Timeline: Expect four to eight weeks end to end: recruiter screen, one or two phone screens, a software take-home, an onsite of four to seven rounds, then an offer one to two weeks after the onsite.

What is the pay and culture like for a SpaceX new grad?

New-grad software bases from real postings cluster at $120K to $155K (Starlink Level I in Sunnyvale runs roughly $135K to $155K), with electrical engineering roles often landing closer to $105K to $120K. Equity sits on top in the form of RSUs, plus an employee stock purchase plan (ESPP) that lets employees buy shares at a discount.

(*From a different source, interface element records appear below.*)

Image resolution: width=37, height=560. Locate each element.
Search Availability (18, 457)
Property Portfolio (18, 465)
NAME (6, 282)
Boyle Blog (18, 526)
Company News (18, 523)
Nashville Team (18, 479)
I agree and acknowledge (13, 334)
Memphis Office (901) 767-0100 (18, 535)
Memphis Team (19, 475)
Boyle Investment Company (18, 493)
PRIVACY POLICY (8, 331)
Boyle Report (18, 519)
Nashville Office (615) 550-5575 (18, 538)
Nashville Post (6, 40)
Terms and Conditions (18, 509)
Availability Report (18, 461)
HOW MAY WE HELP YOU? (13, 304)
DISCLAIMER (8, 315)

Now that SpaceX is public, that equity has a transparent market value, making compensation much easier to compare against companies like Google, Meta, Amazon, and other public tech employers.

That visibility cuts both ways. New grads no longer have to guess what their shares might be worth, but they also lose some of the uncertainty-driven upside that comes with joining a private company before a public listing. The conversation becomes less about speculation and more about understanding the actual value of your base salary, RSUs, refreshers, and ESPP benefits.

That’s where many candidates still misjudge their offer. A strong SpaceX package isn’t just the salary number in the offer letter. It’s how the salary, equity, vesting schedule, and long-term growth prospects fit together. Before signing, make sure you’re benchmarking against comparable public-company offers and evaluating the full compensation package rather than the base salary alone. Simplify's Salary Negotiation service helps you understand comp benchmarks, negotiate RSU vesting terms, and evaluate the true value of an illiquid equity package before you sign, so you know exactly what you're walking into.

The hours are real. Reports consistently land in the 50-to-60-hour range, higher during launch campaigns, with three weeks of PTO. People accept it for a specific reason that keeps coming up: at a lot of big companies, your work gets shelved, while at SpaceX an intern's code can end up on a vehicle that leaves the planet. The engineers we've talked to describe eight hours of genuine mental exhaustion and still wanting to come back the next morning. That's the trade, so go in with your eyes open on it.

Simplify gives you the tools to move faster and smarter through competitive recruiting, so you can focus on the prep that actually moves the needle.

Frequently Asked Questions

Where are most SpaceX new-grad engineering roles located?

New-grad postings cluster around a handful of sites. Hawthorne and Starbase (near Brownsville, TX) dominate hardware and propulsion hiring, while Redmond, Sunnyvale, and Bastrop carry most Starlink software and hardware roles. Several Starbase postings require relocation, so factor in housing and commute realities before you apply. Filter the careers page by location early to avoid surprises late in the process.

What GPA do you need to get into SpaceX as a new grad?

Official postings list a minimum 3.5 GPA, 95th-percentile standardized test scores, or a merit-based scholarship as preferred qualifications, not hard cutoffs. That wording matters: "preferred" means a strong project portfolio or relevant internship can offset a lower GPA. Don't self-reject on numbers alone. A documented build or a converted internship often carries more weight than a tenth of a GPA point.

Does SpaceX convert most of its interns to full-time offers?

Reported conversion rates land well above what you'd get cold-applying, though exact figures vary by source and discipline. The takeaway is the strategy, not the percentage: interning gives you a manager, a mentor, and a real project to prove yourself on for twelve weeks. Treat it as an extended interview, ask for early feedback, and make your conversion case visible before the internship ends.

Confirm your track with the recruiter, then specialize. Starlink work mirrors FAANG distributed systems, so drill system design, consistent hashing, leader election, and network routing in Python, Go, or Rust. Avionics flight software is embedded C++ under real-time constraints, so practice deterministic execution, memory discipline, and scheduling. Studying the wrong track wastes weeks you can't get back before a fast-moving onsite.